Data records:
+---+
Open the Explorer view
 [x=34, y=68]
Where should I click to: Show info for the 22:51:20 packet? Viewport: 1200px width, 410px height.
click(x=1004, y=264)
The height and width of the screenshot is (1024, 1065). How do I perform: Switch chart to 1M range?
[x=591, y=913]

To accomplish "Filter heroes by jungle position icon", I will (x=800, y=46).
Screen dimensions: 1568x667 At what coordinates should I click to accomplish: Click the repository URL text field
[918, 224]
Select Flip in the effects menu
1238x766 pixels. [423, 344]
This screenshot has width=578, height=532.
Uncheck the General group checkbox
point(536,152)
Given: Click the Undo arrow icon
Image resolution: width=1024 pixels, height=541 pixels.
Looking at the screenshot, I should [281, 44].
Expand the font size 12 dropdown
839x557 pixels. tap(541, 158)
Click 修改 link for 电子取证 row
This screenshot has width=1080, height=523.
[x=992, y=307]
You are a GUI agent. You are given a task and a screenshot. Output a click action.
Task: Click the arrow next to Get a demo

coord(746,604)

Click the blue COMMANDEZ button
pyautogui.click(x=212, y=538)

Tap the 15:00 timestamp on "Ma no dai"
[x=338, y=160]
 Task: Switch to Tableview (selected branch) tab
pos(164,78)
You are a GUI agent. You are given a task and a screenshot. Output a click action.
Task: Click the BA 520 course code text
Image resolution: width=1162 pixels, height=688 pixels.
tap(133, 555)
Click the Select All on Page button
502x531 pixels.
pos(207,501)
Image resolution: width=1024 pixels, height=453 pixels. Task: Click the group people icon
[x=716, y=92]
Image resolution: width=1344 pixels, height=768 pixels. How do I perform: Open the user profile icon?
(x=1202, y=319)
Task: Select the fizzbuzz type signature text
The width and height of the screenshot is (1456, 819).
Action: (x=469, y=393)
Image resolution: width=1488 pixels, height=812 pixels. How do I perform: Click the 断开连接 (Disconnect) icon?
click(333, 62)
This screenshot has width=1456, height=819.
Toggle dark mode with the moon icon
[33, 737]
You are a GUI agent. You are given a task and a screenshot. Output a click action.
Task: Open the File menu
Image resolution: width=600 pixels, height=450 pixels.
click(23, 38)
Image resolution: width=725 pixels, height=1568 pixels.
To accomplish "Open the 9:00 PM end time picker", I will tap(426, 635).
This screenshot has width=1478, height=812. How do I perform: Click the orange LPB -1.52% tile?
+---+
▶ _Task instructions_
Working from the data above, extract solely the lines from the one containing "Select Flip in the effects menu" through the one containing "Task: Select the fizzbuzz type signature text", exactly as they appear, both included.

▶ _Output of the task_
Select Flip in the effects menu
1238x766 pixels. [423, 344]
This screenshot has width=578, height=532.
Uncheck the General group checkbox
point(536,152)
Given: Click the Undo arrow icon
Image resolution: width=1024 pixels, height=541 pixels.
Looking at the screenshot, I should [281, 44].
Expand the font size 12 dropdown
839x557 pixels. tap(541, 158)
Click 修改 link for 电子取证 row
This screenshot has width=1080, height=523.
[x=992, y=307]
You are a GUI agent. You are given a task and a screenshot. Output a click action.
Task: Click the arrow next to Get a demo

coord(746,604)

Click the blue COMMANDEZ button
pyautogui.click(x=212, y=538)

Tap the 15:00 timestamp on "Ma no dai"
[x=338, y=160]
 Task: Switch to Tableview (selected branch) tab
pos(164,78)
You are a GUI agent. You are given a task and a screenshot. Output a click action.
Task: Click the BA 520 course code text
Image resolution: width=1162 pixels, height=688 pixels.
tap(133, 555)
Click the Select All on Page button
502x531 pixels.
pos(207,501)
Image resolution: width=1024 pixels, height=453 pixels. Task: Click the group people icon
[x=716, y=92]
Image resolution: width=1344 pixels, height=768 pixels. How do I perform: Open the user profile icon?
(x=1202, y=319)
Task: Select the fizzbuzz type signature text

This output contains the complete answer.